Entries for locating text and elements
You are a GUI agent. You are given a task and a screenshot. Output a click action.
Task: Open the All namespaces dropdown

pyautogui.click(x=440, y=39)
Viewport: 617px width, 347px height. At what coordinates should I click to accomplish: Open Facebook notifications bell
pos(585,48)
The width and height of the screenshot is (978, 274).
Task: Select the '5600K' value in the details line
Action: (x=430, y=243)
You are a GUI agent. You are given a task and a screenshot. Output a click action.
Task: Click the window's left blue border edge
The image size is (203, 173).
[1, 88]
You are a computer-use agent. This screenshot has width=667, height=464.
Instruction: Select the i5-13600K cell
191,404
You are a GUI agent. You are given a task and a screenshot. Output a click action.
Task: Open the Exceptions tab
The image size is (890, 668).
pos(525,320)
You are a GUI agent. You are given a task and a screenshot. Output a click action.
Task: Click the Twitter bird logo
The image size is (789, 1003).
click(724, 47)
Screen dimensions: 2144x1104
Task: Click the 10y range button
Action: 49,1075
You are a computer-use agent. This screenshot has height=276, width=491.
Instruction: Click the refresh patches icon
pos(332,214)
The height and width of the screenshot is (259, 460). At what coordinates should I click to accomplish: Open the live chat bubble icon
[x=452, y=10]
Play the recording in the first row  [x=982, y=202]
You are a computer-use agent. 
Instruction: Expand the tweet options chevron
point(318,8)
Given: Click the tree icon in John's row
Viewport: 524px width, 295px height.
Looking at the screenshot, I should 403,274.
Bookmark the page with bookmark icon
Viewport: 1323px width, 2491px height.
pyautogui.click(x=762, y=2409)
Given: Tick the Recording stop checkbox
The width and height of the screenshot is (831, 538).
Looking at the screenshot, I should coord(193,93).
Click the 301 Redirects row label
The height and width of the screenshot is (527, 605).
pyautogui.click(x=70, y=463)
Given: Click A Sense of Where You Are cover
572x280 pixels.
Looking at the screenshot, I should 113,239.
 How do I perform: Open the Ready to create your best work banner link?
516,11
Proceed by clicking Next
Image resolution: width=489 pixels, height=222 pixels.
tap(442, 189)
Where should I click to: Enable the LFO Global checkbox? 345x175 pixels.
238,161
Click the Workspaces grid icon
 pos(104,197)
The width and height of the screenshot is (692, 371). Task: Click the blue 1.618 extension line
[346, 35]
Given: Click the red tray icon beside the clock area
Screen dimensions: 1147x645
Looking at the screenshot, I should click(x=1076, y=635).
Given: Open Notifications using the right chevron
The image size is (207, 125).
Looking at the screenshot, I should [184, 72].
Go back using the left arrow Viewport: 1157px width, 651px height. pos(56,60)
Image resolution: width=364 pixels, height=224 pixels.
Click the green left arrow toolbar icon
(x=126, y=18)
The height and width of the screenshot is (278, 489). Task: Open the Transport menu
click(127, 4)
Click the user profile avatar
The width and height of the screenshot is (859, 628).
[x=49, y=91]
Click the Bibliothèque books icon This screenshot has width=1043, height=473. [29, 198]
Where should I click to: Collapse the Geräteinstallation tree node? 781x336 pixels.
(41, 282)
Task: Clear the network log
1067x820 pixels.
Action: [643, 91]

Stated task: Recast every line of the listing as a JSON list of strings, one string per line, omitting blank lines.

Problem solution:
[
  "You are a GUI agent. You are given a task and a screenshot. Output a click action.",
  "Task: Open the All namespaces dropdown",
  "pyautogui.click(x=440, y=39)",
  "Viewport: 617px width, 347px height. At what coordinates should I click to accomplish: Open Facebook notifications bell",
  "pos(585,48)",
  "The width and height of the screenshot is (978, 274).",
  "Task: Select the '5600K' value in the details line",
  "Action: (x=430, y=243)",
  "You are a GUI agent. You are given a task and a screenshot. Output a click action.",
  "Task: Click the window's left blue border edge",
  "The image size is (203, 173).",
  "[1, 88]",
  "You are a computer-use agent. This screenshot has width=667, height=464.",
  "Instruction: Select the i5-13600K cell",
  "191,404",
  "You are a GUI agent. You are given a task and a screenshot. Output a click action.",
  "Task: Open the Exceptions tab",
  "The image size is (890, 668).",
  "pos(525,320)",
  "You are a GUI agent. You are given a task and a screenshot. Output a click action.",
  "Task: Click the Twitter bird logo",
  "The image size is (789, 1003).",
  "click(724, 47)",
  "Screen dimensions: 2144x1104",
  "Task: Click the 10y range button",
  "Action: 49,1075",
  "You are a computer-use agent. This screenshot has height=276, width=491.",
  "Instruction: Click the refresh patches icon",
  "pos(332,214)",
  "The height and width of the screenshot is (259, 460). At what coordinates should I click to accomplish: Open the live chat bubble icon",
  "[x=452, y=10]",
  "Play the recording in the first row  [x=982, y=202]",
  "You are a computer-use agent. ",
  "Instruction: Expand the tweet options chevron",
  "point(318,8)",
  "Given: Click the tree icon in John's row",
  "Viewport: 524px width, 295px height.",
  "Looking at the screenshot, I should 403,274.",
  "Bookmark the page with bookmark icon",
  "Viewport: 1323px width, 2491px height.",
  "pyautogui.click(x=762, y=2409)",
  "Given: Tick the Recording stop checkbox",
  "The width and height of the screenshot is (831, 538).",
  "Looking at the screenshot, I should coord(193,93).",
  "Click the 301 Redirects row label",
  "The height and width of the screenshot is (527, 605).",
  "pyautogui.click(x=70, y=463)",
  "Given: Click A Sense of Where You Are cover",
  "572x280 pixels.",
  "Looking at the screenshot, I should 113,239.",
  " How do I perform: Open the Ready to create your best work banner link?",
  "516,11",
  "Proceed by clicking Next",
  "Image resolution: width=489 pixels, height=222 pixels.",
  "tap(442, 189)",
  "Where should I click to: Enable the LFO Global checkbox? 345x175 pixels.",
  "238,161",
  "Click the Workspaces grid icon",
  " pos(104,197)",
  "The width and height of the screenshot is (692, 371). Task: Click the blue 1.618 extension line",
  "[346, 35]",
  "Given: Click the red tray icon beside the clock area",
  "Screen dimensions: 1147x645",
  "Looking at the screenshot, I should click(x=1076, y=635).",
  "Given: Open Notifications using the right chevron",
  "The image size is (207, 125).",
  "Looking at the screenshot, I should [184, 72].",
  "Go back using the left arrow Viewport: 1157px width, 651px height. pos(56,60)",
  "Image resolution: width=364 pixels, height=224 pixels.",
  "Click the green left arrow toolbar icon",
  "(x=126, y=18)",
  "The height and width of the screenshot is (278, 489). Task: Open the Transport menu",
  "click(127, 4)",
  "Click the user profile avatar",
  "The width and height of the screenshot is (859, 628).",
  "[x=49, y=91]",
  "Click the Bibliothèque books icon This screenshot has width=1043, height=473. [29, 198]",
  "Where should I click to: Collapse the Geräteinstallation tree node? 781x336 pixels.",
  "(41, 282)",
  "Task: Clear the network log",
  "1067x820 pixels.",
  "Action: [643, 91]"
]